Attend fall training sessions in Project-Based Learning…
The Consortium will again offer training in Project-Based Learning (PBL) during the 2018-2019 school year, both for teachers undertaking projects as part of our Student Powered Solutions program as well as others with a general interest.
The first two-day training begins with a workshop September 27 and concludes with a second session on October 11. Costs are based on levels of participation described in our fee schedule. (Schools that want on-site PBL training for their own groups of educators also can arrange them through Jackie Foor, the Consortium’s Director of Institutional Advancement.)
SPS pairs classrooms with companies or community organizations willing to offer students authentic problems to solve. But the same training we offer for SPS partners can help any educator who wants to begin learning about and introducing PBL.
Educators new to PBL needn’t worry that the process is too involved or that they can’t modify it for their own purposes,
“If teachers just take what they are already doing that is like PBL and build on it they’ll have a good start,” said Sarah Brooks, a Consortium Program Director who helps facilitate SPS projects, among other responsibilities. “It’s a process, it’s not something that’s either going to happen or not.”

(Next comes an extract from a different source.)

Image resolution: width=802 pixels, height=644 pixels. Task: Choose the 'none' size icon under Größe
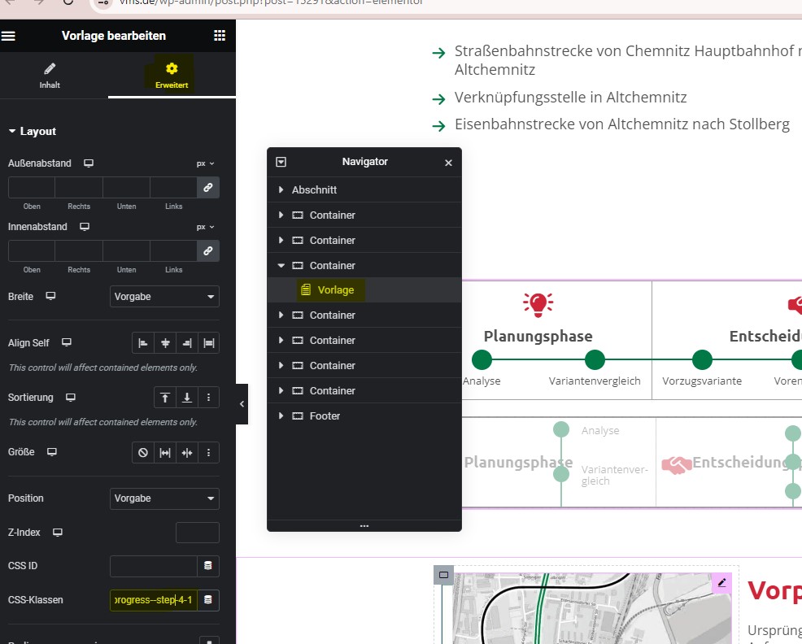(x=143, y=452)
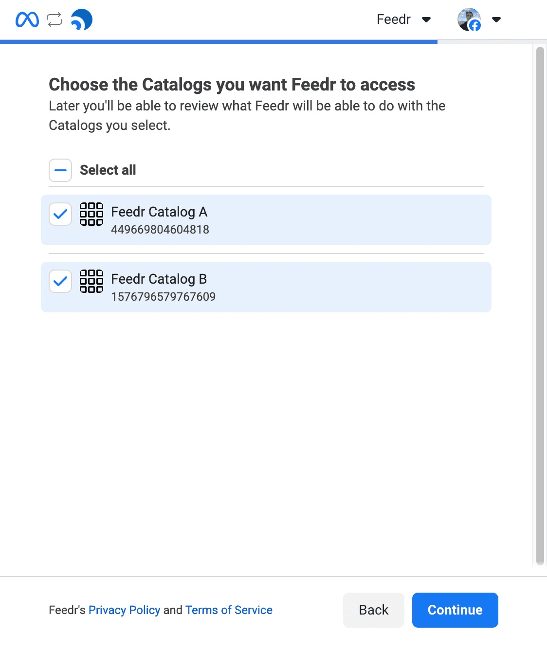Uncheck the Select all checkbox
The width and height of the screenshot is (547, 652).
click(x=60, y=170)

Brooks added that teachers need only embrace a few key elements to begin implementing PBL., such as ensuring that students have a “driving question” to guide their work.
Our upcoming training sessions also will help teachers who might be hesitant to try PBL out of concern that it may limit their ability to cover content and skills dictated by state standards.
“We’ll be helping teachers plan backwards, with an eye on embedding state standards into the projects they design,” said Aaron Altemus, a Consortium Program Director who also helps organize SPS projects.
Trainers also will discuss creating rubrics to assess student learning of content dictated by state standards, he said.
Beyond the training session, the Consortium also offers other kinds of support for educators participating in SPS or other PBL projects.
Altemus and Brooks have done significant research and undergone training in PBL methods. This summer, both attended a week-long program offered by the Buck Institute, whose methods many consider the gold-standard for PBL.